Y uno allí sufriéndolos esperando acabasen ya para poder ver de una vez a los Gabinete , que es lo que a mi me interesaba, pero no, otra y otra actuación de los Aviador Dro y mi cabeza cada vez más parecida al bombo del tal Manolo, y encima la entrevista de turno (hecha por la Chamorropelocardado), y el fluir del discurso mas infernal, atontado e idiotizado de los mandingas-gaseosos esos del buzo de butanero, y el tal Servando Percherón (¿dónde se ha visto alguna vez un autómata gordo con aspecto de baturro?... el ciberMarianico el Corto o como se llamase el Mengano ese) henchido como un globo de metano, eructando vaguedades para justificar su impostura estética, aberrante… cómo sufrí… tanto y tanto sufrí que tras aguantar los cinco mil millones de actuaciones de los robotitos, no aguanté más y me quedé sin ver a los chuletas de los Gabinete, que tanta ilusión me hacía verlos.
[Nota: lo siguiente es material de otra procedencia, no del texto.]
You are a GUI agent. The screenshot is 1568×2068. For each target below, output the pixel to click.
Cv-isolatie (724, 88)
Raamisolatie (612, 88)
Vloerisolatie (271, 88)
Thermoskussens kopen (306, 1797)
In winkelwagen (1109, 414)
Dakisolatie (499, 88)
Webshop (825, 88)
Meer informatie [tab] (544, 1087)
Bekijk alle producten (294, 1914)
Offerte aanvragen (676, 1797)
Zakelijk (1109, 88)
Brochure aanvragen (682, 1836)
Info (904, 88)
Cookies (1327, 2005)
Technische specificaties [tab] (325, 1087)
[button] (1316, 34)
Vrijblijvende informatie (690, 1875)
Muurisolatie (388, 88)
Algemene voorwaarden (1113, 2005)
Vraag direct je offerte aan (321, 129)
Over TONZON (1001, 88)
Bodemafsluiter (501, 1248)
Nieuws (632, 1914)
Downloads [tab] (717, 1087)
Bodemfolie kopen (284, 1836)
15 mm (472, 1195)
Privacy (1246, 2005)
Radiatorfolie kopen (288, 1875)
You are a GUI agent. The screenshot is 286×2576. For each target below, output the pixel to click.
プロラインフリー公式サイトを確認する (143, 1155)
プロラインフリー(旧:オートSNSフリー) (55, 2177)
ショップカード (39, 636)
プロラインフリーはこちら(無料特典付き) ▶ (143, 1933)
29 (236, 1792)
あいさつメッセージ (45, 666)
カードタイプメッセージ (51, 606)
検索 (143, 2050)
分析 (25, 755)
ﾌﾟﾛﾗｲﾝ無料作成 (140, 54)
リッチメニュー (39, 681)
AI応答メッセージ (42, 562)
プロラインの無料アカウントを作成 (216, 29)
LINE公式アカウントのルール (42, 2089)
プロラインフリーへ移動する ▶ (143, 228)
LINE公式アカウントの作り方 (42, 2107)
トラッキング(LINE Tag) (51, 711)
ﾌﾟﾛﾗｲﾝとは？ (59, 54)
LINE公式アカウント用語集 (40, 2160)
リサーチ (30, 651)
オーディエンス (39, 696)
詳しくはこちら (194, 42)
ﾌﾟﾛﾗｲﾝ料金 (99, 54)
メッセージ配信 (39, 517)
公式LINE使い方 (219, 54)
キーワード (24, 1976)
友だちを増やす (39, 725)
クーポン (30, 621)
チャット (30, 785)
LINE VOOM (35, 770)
Me fui a la cama eran las 83:72 de la mañana, tenía que madrugar y no había conseguido ver lo que me interesaba, eso sí acabé de robotitos mesetarios cantando loas tontas a la producción en cadena hasta el mismísimo Dro.
P.D. Hoy leo en una revista (de la que saqué la columna sobre las Vainica) lo siguiente sobre los Aviador Dro:
UNA DE MÁQUINAS
EL AVIADOR DRO Y SUS OBREROS ESPECIALIZADOS: “La chica de Plexiglás” (MOVIEPLAY)
La moza de plexiglás puede provocar alguna sonrisa, pero más irónica y condescendiente que otra cosa. Pesados, pretenciosos y bastante poco competentes musicalmente, lo cual es peor. Menos mal que el grupo ha pasado a mejor vida, con su escisión.
Telegrafiado por Gonzalo DE LA FIGUERA
Qué iba a saber el bueno de Gonzalo que la escisión esa (supongo que se referirá a la separación de los que luego serían ESPLENDOR GEOMÉTRICO) no iba a ser más que el principio de la baturrada que aún nos quedaba por venir.

Servando Carballar es un malo, hombre, leí que ése ha robado muchos masters del universo a sus artistas.